The upcoming Combat title British Infantryman vs Mahdist Warrior is a new study of the battles fought between Queen Victoria’s infantry and the formidable Mahdists in the Sudan, from the Gordon Relief Expedition of 1884–85 to the climactic battles in 1898. In today's blog post, author Ian Knight shares how this fantastic title came about.

 

British Infantryman vs Mahdist Warrior

 

I think anyone taking even a quick look at my titles for Osprey would be forgiven for thinking that the 19th-century British campaigns in the Sudan are not my usual turf, and for the most part, I have to own up to the fact that my speciality lies elsewhere (Zulus, if you haven’t noticed!). That said, I have made the odd digression into other British colonial campaigns, notably in the Men-at-Arms Queen Victoria’s Enemies sequence, which was designed to offer a counterpoint to Michael Barthorp’s British Army on Campaign sequence, and considers the various groups around the world who defended themselves against the rise of the British Empire. Of course such a grouping was much more arbitrary than its British counterpart, where the same Army was evolving to face different challenges around the world – the opposition was much more disparate involving very different and unconnected forces who were organized, armed and fought in very different ways in a wide variety of contrasting landscapes around the world.

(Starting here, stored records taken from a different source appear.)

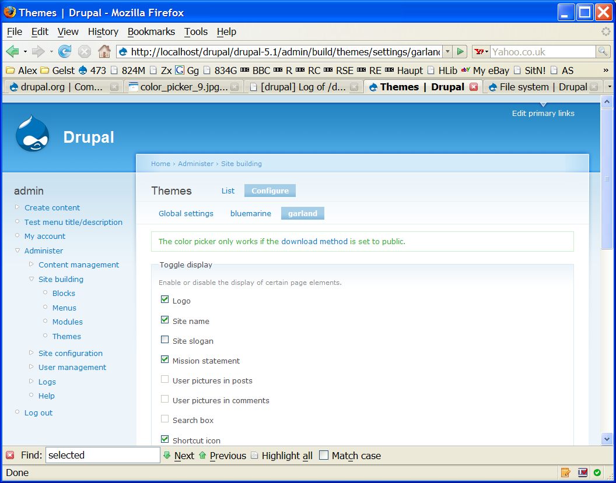Click the green checkmark status bar icon
This screenshot has width=616, height=483.
tap(596, 473)
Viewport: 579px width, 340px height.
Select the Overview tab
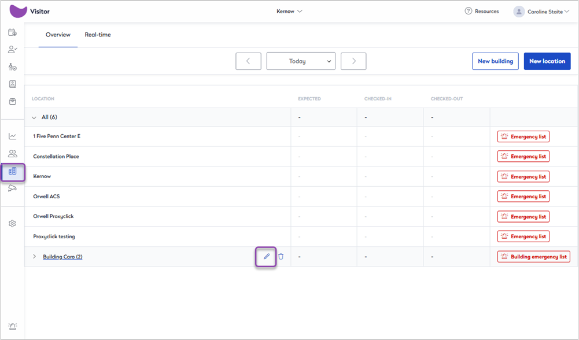coord(58,35)
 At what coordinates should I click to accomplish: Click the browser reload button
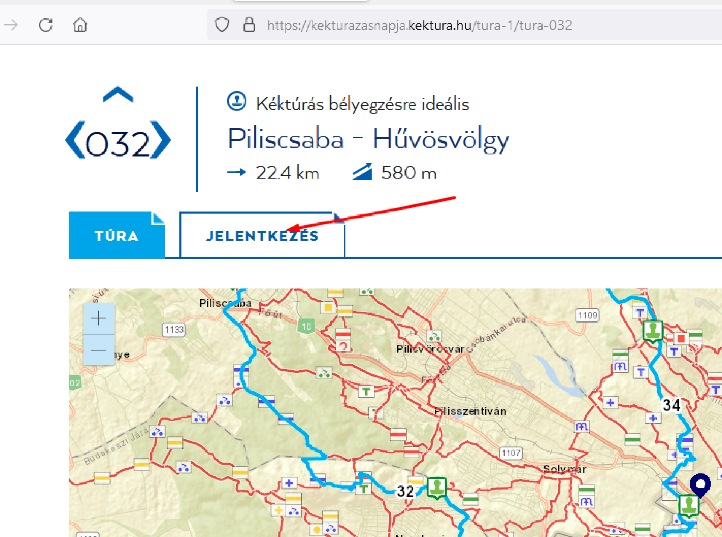[x=46, y=26]
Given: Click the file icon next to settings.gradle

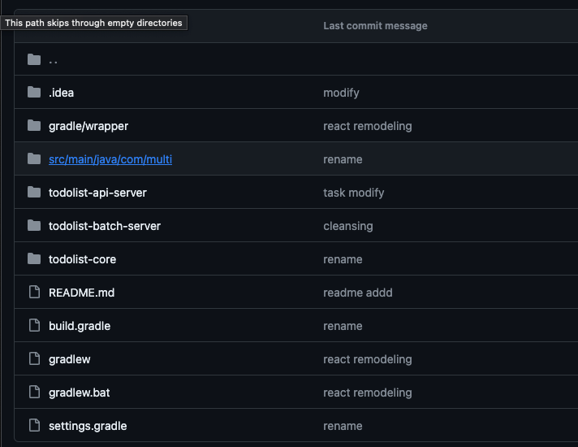Looking at the screenshot, I should click(x=33, y=426).
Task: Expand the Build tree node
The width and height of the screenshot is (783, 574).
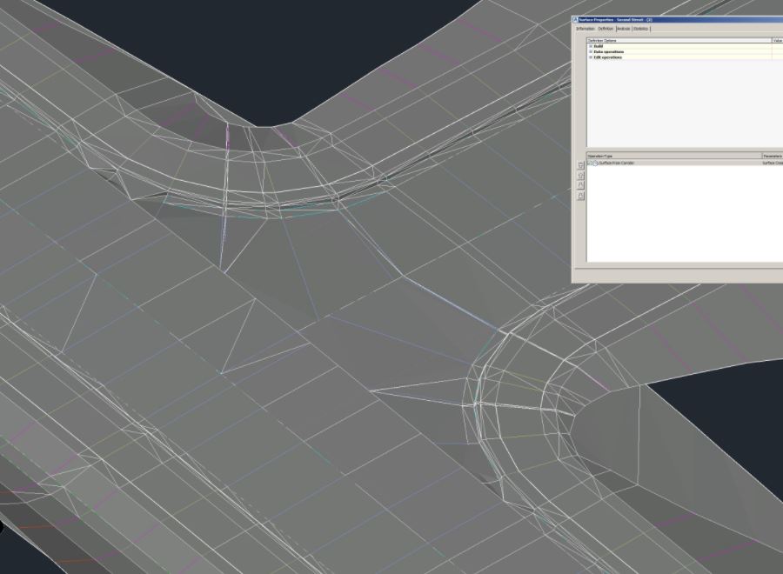Action: tap(591, 47)
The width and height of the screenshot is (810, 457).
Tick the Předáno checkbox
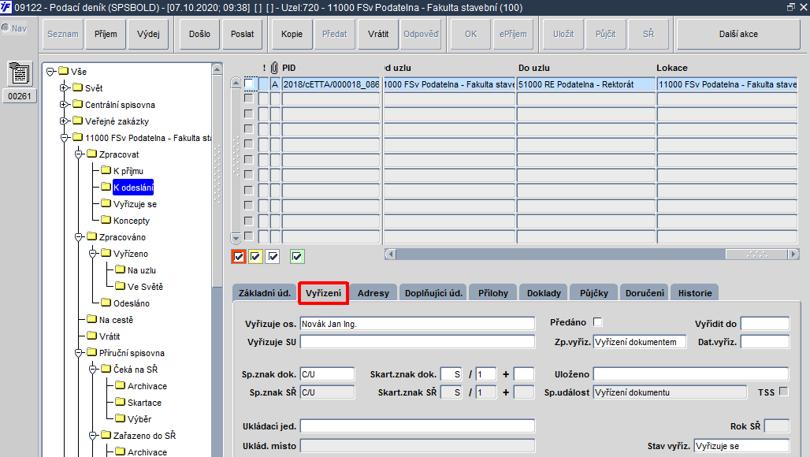click(598, 321)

Nevertheless, the experience of writing Queen Victoria’s Enemies did leave me with an awareness that, not only have Britain’s enemies of the period tended to be consigned to the superficiality generally accorded the losing side in history written by winners, but that there were nevertheless common threads between them. In each case the armed forces of those countries had to contend with facing an enemy that was technologically more powerful but was usually numerically inferior, and as a result they developed techniques which made the most of their familiarity with the terrain, and often quickly adapted Western technologies to turn against the invaders. Thus, during the New Zealand Wars the traditional Maori earthwork known as a pa, which was as old as Maori warfare, was quickly adapted to provide artillery-proof bunkers, and used to blunt British infantry attacks.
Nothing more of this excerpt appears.